# 12 volt PIR sensor



## masterfit (Feb 5, 2009)

Hi
Im new to all this but I hope this is a legit question. Does anyone know where to get hold of a 12 volt pir sensor I can fix permenantly to the side of my pride and joy and rig up my own security lighting system. I have found the lights I can use on ebay ( boy racer white neons strips & exterior led's) but Im having trouble finding the pir. PS havnt done wild yet but hoping to take the Chausson & family to the Western Isles this summer.


----------



## Pioneer (Feb 5, 2009)

Hi masterfit,
try Screwfix £8.99, covers 10-14v, may have to use a bit of silicone sealant to waterproof it for outside use. Good luck.

Happy Camping


----------



## masterfit (Feb 5, 2009)

*12v Pir*

Thanks Pioneer for the lead.

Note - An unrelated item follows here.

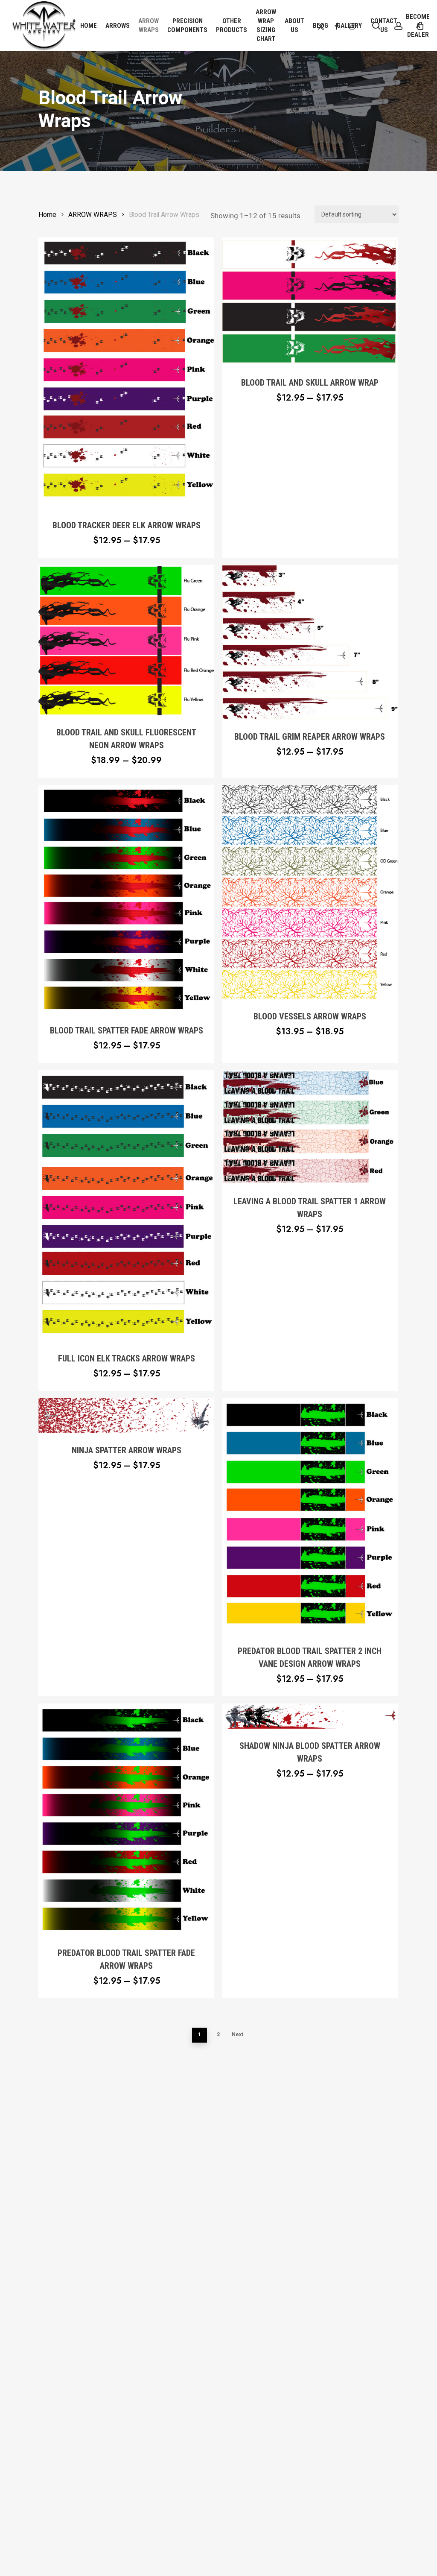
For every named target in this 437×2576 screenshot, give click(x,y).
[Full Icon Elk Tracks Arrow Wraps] (126, 1205)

The same pir is also on the link below, if anyone is interested, they also sell a nifty 12v relay. I reckon I can make my own security lighting system with this this lot. What do you think ??


----------



## masterfit (Feb 5, 2009)

*12v PIR*

Sorry forgot the link 
http://www.reuk.co.uk/buy-DOUBLE-PIR-RELAY-TIMER.htm


----------



## Solar G (Feb 15, 2009)

*12v PIR*

Hi, you could get a 12vdc PIR which has an internal 10A relay here:
http://www.shop.solar-wind.co.uk/acatalog/pir_detector_motion_sensor.html

Hope that helps someone...

G.


----------



## t&s (Feb 16, 2009)

this is the one you need :http://cgi.ebay.co.uk/CARAVAN-D-TEC...14&_trkparms=72:1683|66:2|65:12|39:1|240:1318
simple to fit and under £20


----------



## masterfit (Feb 20, 2009)

*Thanks*

The one on ebay looks just the job. Ive ordered 3 for boths sides and the rear
to try and protect the bikes. What do you think !!. Gun emplacements are next !!


----------



## Solar G (Feb 21, 2009)

Let us know how you get on please Masterfit... those lights look as though they use standard incandescent bulbs, which will either be quite juicy or won't put out a lot of light ?

For a security light, you would probably be best off with 2w or 3w LED clusters, although they are fairly expensive.


----------



## t&s (Feb 24, 2009)

the bulbs are 5w small sidelight bulbs but as they are on a pir they only stay on for a few minuits at a time but putting seven around the motor i think would be to many especialy in a busy place with lots of movement of motors and people around 
i wired mine to a switch so if on a site they can be turned off


----------